Your answer must be the full set of entries, repeated exactly.

::: Information given

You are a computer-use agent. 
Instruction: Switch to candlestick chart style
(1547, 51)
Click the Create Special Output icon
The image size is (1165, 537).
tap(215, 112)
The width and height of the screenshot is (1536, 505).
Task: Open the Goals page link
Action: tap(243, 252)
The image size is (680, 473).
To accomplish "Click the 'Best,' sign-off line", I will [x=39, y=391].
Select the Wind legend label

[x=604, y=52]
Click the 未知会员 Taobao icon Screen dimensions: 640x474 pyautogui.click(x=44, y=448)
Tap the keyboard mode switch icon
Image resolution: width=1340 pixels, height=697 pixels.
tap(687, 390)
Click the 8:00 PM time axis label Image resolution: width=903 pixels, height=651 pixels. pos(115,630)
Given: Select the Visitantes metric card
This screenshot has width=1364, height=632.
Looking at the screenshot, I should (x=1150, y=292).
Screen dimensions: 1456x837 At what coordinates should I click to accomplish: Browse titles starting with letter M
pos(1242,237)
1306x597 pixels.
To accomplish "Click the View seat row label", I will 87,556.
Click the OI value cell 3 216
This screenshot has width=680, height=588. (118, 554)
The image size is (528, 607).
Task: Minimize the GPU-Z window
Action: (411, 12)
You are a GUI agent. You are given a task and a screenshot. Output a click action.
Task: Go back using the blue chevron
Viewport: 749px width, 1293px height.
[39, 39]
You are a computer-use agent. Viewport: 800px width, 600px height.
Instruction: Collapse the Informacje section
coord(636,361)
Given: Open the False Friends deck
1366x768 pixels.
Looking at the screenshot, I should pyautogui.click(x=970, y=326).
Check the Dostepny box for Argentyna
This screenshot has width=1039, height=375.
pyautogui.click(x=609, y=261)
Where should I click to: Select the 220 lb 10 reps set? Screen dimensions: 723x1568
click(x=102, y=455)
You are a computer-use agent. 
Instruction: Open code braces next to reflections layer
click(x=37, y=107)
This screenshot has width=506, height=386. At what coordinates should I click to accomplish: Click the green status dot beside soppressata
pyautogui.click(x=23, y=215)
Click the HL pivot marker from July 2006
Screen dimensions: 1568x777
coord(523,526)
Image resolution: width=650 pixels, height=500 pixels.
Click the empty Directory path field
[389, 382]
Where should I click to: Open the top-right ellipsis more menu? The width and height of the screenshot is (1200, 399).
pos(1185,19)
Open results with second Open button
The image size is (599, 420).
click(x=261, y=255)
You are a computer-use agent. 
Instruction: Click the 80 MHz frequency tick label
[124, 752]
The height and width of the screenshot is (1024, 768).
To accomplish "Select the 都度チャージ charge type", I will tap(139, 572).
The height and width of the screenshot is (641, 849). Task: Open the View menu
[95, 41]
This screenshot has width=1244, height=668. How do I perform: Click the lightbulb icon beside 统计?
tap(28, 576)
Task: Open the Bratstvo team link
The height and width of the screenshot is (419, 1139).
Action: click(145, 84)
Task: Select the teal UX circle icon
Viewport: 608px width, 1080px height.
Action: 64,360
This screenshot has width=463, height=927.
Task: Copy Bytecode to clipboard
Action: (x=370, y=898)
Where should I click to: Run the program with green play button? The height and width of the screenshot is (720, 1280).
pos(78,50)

::::::

- Written solution -
You are a computer-use agent. 
Instruction: Switch to candlestick chart style
(1547, 51)
Click the Create Special Output icon
The image size is (1165, 537).
tap(215, 112)
The width and height of the screenshot is (1536, 505).
Task: Open the Goals page link
Action: tap(243, 252)
The image size is (680, 473).
To accomplish "Click the 'Best,' sign-off line", I will [x=39, y=391].
Select the Wind legend label

[x=604, y=52]
Click the 未知会员 Taobao icon Screen dimensions: 640x474 pyautogui.click(x=44, y=448)
Tap the keyboard mode switch icon
Image resolution: width=1340 pixels, height=697 pixels.
tap(687, 390)
Click the 8:00 PM time axis label Image resolution: width=903 pixels, height=651 pixels. pos(115,630)
Given: Select the Visitantes metric card
This screenshot has width=1364, height=632.
Looking at the screenshot, I should (x=1150, y=292).
Screen dimensions: 1456x837 At what coordinates should I click to accomplish: Browse titles starting with letter M
pos(1242,237)
1306x597 pixels.
To accomplish "Click the View seat row label", I will 87,556.
Click the OI value cell 3 216
This screenshot has width=680, height=588. (118, 554)
The image size is (528, 607).
Task: Minimize the GPU-Z window
Action: (411, 12)
You are a GUI agent. You are given a task and a screenshot. Output a click action.
Task: Go back using the blue chevron
Viewport: 749px width, 1293px height.
[39, 39]
You are a computer-use agent. Viewport: 800px width, 600px height.
Instruction: Collapse the Informacje section
coord(636,361)
Given: Open the False Friends deck
1366x768 pixels.
Looking at the screenshot, I should pyautogui.click(x=970, y=326).
Check the Dostepny box for Argentyna
This screenshot has width=1039, height=375.
pyautogui.click(x=609, y=261)
Where should I click to: Select the 220 lb 10 reps set? Screen dimensions: 723x1568
click(x=102, y=455)
You are a computer-use agent. 
Instruction: Open code braces next to reflections layer
click(x=37, y=107)
This screenshot has width=506, height=386. At what coordinates should I click to accomplish: Click the green status dot beside soppressata
pyautogui.click(x=23, y=215)
Click the HL pivot marker from July 2006
Screen dimensions: 1568x777
coord(523,526)
Image resolution: width=650 pixels, height=500 pixels.
Click the empty Directory path field
[389, 382]
Where should I click to: Open the top-right ellipsis more menu? The width and height of the screenshot is (1200, 399).
pos(1185,19)
Open results with second Open button
The image size is (599, 420).
click(x=261, y=255)
You are a computer-use agent. 
Instruction: Click the 80 MHz frequency tick label
[124, 752]
The height and width of the screenshot is (1024, 768).
To accomplish "Select the 都度チャージ charge type", I will tap(139, 572).
The height and width of the screenshot is (641, 849). Task: Open the View menu
[95, 41]
This screenshot has width=1244, height=668. How do I perform: Click the lightbulb icon beside 统计?
tap(28, 576)
Task: Open the Bratstvo team link
The height and width of the screenshot is (419, 1139).
Action: click(145, 84)
Task: Select the teal UX circle icon
Viewport: 608px width, 1080px height.
Action: 64,360
This screenshot has width=463, height=927.
Task: Copy Bytecode to clipboard
Action: (x=370, y=898)
Where should I click to: Run the program with green play button? The height and width of the screenshot is (720, 1280).
pos(78,50)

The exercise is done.